Harbouring a Dream
The Hallowe'en Night Run - 27th October 2010

“A dreamer is one who can only find his way by moonlight, and his punishment is that he sees the dawn before the rest of the world.”
Oscar Wilde

“May you have warm words on a cold evening, a full moon on a dark night and a smooth road all the way to your door.”
Celtic Blessing

With a rucksack and pannier full of hill gear, it was ironic that as I cycled it began to rain half way to Bonaly, the venue for the first “real” night run of the year. By the time I turned up Bonaly Road, I was soaked, although the good Scots word drookit seemed more apposite. As I reached the junction which would take me left to the run start, I headed right and cycled off into the darkness, up by Torduff reservoir, along to Kinleith and up through the woods above Currie Hill. The track was awash, rutted and broken which made it interesting but oddly I was enjoying myself on what was “home turf” when I’d lived just below at Blinkbonny for nine years.

Out on the moor, the newly surfaced path made the going easier and I dismounted at the path junction, sorted gear and jettisoned both bike and pannier to some dark crevice, a measured sixteen paces from the track, and headed off into the darkness. As always, with all lights and torches firmly off, the Pentlands lay before me like a silver carpet, starlit and beckoning. It was only when I saw the beams of head torches ahead of me that I realised it was still pissing tipping down. As I ran up to the stile, the two beams were climbing slowly up Harbour Hill and I wondered if it might be Alan and Jonathon, or Alice (who live that side of the hill)).

The summit of Harbour Hill is flat and indistinct and there is little shelter, so I was surprised that the two people ahead had disappeared. No dark shadows, no spilling lights.

If I was wet before, I was now seriously so and elected to pull dry gear – down gillet, windproof, fleece jacket and waterproofs – on top of my wet gear as trying to change in the wind and wet would have but soaked all my dry gear, or chilled me further. Now the wait. “Ah, sweet content, where doth thine harbour hold” as somebody once said.

WHAT YOU WILL DO:
[1] Summarize the night-run account in two sentences.
[2] Transcribe the night-run account from "The summit of" up to and including "no spilling lights.".

Collected data entries:
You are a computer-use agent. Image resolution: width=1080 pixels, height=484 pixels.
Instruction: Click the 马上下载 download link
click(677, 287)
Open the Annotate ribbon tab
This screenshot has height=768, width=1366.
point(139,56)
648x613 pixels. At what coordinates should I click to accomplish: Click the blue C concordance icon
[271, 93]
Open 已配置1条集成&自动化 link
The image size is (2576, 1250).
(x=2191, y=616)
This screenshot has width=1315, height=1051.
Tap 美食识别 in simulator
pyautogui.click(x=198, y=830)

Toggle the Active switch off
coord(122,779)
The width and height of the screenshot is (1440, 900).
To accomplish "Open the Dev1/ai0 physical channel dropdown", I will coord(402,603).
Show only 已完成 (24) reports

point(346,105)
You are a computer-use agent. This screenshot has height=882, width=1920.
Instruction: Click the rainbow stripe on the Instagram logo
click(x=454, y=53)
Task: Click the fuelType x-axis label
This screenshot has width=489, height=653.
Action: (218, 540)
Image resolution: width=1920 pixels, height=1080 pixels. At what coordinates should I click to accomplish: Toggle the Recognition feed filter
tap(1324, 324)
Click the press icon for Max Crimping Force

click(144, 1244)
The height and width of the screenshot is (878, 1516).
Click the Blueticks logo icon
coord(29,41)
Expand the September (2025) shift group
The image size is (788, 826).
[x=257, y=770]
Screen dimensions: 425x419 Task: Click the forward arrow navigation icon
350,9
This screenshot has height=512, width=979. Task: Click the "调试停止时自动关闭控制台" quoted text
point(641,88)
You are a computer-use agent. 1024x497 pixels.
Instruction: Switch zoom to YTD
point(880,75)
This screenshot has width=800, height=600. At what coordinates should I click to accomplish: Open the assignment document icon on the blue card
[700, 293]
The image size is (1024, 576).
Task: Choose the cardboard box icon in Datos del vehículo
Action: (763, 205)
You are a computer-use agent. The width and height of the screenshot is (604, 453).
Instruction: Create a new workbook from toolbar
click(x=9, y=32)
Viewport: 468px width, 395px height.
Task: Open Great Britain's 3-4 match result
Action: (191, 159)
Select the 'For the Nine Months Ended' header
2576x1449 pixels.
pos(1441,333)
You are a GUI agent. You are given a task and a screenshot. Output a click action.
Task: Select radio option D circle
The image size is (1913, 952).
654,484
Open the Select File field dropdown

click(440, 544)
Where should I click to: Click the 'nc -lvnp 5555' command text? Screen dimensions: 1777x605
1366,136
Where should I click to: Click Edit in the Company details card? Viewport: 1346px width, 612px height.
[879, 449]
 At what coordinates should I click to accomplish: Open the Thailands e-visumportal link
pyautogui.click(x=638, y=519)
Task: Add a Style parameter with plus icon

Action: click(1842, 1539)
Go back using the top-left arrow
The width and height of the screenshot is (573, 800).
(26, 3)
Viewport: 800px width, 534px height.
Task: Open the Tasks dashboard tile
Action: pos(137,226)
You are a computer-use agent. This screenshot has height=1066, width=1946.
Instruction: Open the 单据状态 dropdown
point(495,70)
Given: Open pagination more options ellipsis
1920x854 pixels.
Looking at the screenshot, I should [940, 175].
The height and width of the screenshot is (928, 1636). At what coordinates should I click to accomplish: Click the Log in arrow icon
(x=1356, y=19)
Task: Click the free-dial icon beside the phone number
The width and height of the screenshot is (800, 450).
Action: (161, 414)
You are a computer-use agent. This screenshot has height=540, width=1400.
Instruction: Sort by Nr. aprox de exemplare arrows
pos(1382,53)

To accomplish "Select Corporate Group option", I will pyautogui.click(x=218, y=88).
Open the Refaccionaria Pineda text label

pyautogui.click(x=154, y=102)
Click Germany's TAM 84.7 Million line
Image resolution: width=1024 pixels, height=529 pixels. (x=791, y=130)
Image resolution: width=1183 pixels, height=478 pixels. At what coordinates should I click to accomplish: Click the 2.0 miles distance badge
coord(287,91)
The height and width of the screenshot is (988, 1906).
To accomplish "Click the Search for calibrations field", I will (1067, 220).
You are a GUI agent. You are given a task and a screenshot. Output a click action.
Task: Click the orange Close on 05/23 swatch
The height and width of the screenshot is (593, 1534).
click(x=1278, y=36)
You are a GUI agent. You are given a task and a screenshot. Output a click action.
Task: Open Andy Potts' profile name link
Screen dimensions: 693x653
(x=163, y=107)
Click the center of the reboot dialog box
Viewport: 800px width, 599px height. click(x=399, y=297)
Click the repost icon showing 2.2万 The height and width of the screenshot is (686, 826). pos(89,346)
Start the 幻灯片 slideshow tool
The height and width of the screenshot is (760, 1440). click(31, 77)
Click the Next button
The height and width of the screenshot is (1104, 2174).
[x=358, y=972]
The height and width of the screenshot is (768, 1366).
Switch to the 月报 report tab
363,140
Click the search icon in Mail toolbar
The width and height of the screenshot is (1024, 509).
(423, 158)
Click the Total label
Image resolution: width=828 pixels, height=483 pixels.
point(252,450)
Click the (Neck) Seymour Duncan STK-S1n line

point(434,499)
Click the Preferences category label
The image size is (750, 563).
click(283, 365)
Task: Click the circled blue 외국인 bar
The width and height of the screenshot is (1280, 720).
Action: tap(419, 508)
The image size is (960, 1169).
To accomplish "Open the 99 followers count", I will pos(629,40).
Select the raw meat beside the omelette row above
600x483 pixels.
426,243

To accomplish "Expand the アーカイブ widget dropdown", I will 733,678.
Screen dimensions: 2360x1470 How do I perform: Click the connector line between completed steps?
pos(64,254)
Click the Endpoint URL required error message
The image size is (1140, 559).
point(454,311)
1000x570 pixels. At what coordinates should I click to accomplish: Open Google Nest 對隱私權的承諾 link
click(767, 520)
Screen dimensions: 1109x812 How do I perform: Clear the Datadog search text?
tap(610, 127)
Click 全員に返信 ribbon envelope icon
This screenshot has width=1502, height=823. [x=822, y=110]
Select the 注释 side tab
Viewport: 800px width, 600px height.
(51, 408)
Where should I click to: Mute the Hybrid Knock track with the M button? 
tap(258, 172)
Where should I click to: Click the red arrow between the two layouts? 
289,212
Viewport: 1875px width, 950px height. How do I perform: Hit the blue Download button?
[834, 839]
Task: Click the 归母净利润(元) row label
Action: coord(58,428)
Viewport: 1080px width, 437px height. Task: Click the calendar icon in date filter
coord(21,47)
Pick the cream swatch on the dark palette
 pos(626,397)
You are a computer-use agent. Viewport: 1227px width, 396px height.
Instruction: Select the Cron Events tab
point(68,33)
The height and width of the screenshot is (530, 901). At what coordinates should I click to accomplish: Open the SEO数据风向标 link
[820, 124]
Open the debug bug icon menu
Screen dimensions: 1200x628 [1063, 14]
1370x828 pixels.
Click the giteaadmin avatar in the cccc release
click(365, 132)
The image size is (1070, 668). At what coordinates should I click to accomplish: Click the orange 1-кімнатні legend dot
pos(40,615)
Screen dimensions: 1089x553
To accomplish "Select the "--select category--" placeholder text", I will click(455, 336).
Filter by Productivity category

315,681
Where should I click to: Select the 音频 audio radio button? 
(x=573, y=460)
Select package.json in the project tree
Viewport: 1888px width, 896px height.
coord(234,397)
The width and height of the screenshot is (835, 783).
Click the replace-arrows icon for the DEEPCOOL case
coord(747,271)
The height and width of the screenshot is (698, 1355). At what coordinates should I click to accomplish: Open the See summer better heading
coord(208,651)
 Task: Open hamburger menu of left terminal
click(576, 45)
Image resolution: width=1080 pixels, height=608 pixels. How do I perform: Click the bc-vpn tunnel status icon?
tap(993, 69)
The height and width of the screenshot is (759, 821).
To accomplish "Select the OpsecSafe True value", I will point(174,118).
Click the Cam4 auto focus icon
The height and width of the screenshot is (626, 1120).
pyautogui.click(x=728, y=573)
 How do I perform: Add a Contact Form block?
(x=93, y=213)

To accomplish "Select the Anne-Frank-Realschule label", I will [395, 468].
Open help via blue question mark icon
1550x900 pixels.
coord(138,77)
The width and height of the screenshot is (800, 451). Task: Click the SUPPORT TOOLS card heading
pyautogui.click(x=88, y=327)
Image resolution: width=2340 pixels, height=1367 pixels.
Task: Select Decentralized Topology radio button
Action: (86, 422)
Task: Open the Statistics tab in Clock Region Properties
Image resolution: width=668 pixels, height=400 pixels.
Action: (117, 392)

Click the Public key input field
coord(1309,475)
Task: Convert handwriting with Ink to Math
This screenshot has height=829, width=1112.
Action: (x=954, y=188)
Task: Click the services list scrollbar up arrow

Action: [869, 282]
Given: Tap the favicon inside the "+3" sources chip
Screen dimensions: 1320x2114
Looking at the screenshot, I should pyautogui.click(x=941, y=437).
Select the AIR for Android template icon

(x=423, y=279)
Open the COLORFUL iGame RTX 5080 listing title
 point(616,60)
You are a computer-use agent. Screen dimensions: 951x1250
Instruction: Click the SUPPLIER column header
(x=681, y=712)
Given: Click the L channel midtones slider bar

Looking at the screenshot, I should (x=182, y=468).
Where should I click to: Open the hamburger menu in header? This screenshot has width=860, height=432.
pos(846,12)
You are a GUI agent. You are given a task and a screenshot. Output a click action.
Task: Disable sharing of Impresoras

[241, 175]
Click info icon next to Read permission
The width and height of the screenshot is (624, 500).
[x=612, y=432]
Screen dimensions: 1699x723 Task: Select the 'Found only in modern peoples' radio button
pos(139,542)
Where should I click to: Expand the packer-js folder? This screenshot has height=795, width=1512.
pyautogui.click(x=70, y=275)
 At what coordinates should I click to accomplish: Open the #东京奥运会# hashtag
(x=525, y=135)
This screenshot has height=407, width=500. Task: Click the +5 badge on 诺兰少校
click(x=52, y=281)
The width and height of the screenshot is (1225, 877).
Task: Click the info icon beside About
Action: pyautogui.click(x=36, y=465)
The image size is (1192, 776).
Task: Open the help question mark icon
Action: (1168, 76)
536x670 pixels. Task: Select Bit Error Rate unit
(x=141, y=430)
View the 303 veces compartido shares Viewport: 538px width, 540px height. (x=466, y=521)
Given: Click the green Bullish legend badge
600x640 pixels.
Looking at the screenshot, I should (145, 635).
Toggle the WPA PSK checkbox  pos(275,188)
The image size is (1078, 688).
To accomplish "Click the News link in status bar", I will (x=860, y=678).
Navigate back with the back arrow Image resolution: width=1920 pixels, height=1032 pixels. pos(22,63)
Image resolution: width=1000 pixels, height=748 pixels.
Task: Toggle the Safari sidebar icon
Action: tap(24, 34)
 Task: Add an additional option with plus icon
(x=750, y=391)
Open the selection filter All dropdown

SOLUTIONS:
[1] The writer cycled toward Bonaly in the rain for a night run but turned right into the darkness, past Torduff reservoir and through the woods above Currie Hill, then stashed the bike and pannier near the track on the moor and set off on foot. After two head torches seen climbing Harbour Hill vanished from its flat summit, the soaked writer pulled dry gear on over the wet clothes and began the wait.

[2]
The summit of Harbour Hill is flat and indistinct and there is little shelter, so I was surprised that the two people ahead had disappeared. No dark shadows, no spilling lights.